Basically it comes down to (supposedly) needing to maintain faith in the integrity of the institution of SCOTUS. However, here’s the thing: the vast majority of people (all except few purist ethicists like Jack) who are claiming that Thomas’ actions undermine that faith never believed in the integrity or impartiality of the Court; rather, they always viewed the Court as an institution that they control and use to shove through policy and societal changes that they cannot push through the legislative process.
They are simply unhappy with the Court’s conservative majority and particularly with the presence of Thomas (black conservative), and want him out, and never cared nor will they ever care about integrity and faith therein.
I’m tempted to make a post out of all the fallacies you’re listing here, Ron.
That there is no “rule” that SCOTUS jutsices are officially liable to have enforced against them doesn’t mean there is no rule: the rule is in the Code governing US judges: Canon 2: A Judge Should Avoid Impropriety and the Appearance of Impropriety in all Activities
(A) Respect for Law.
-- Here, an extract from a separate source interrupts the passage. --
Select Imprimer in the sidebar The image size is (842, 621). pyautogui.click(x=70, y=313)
A judge should respect and comply with the law and should act at all times in a manner that promotes public confidence in the integrity and impartiality of the judiciary.
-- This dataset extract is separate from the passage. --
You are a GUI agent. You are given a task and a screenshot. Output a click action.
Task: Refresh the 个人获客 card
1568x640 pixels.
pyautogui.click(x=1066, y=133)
The only reason SCOTUS is not governed by this rule is the beliefe that as the best of the best, Supreme Court Judges don’t need a Code because their integrity is beyond reprach—because it MUST be beyond reproach for the Court to function. Thomas has proven that he does not have the requisite integrity, and thus will only avoid the appearance of impropriety if he is forced to: thus he is not qualified to be on the Supreme Court.
Then, incredibly, you argue that his trust-destroying conduct doesn’t matter because so many people don’t trust the Court anyway! hell, why not let the Justices take bribes then?? You’re avoiding ethics with spin, and not even very effective spin.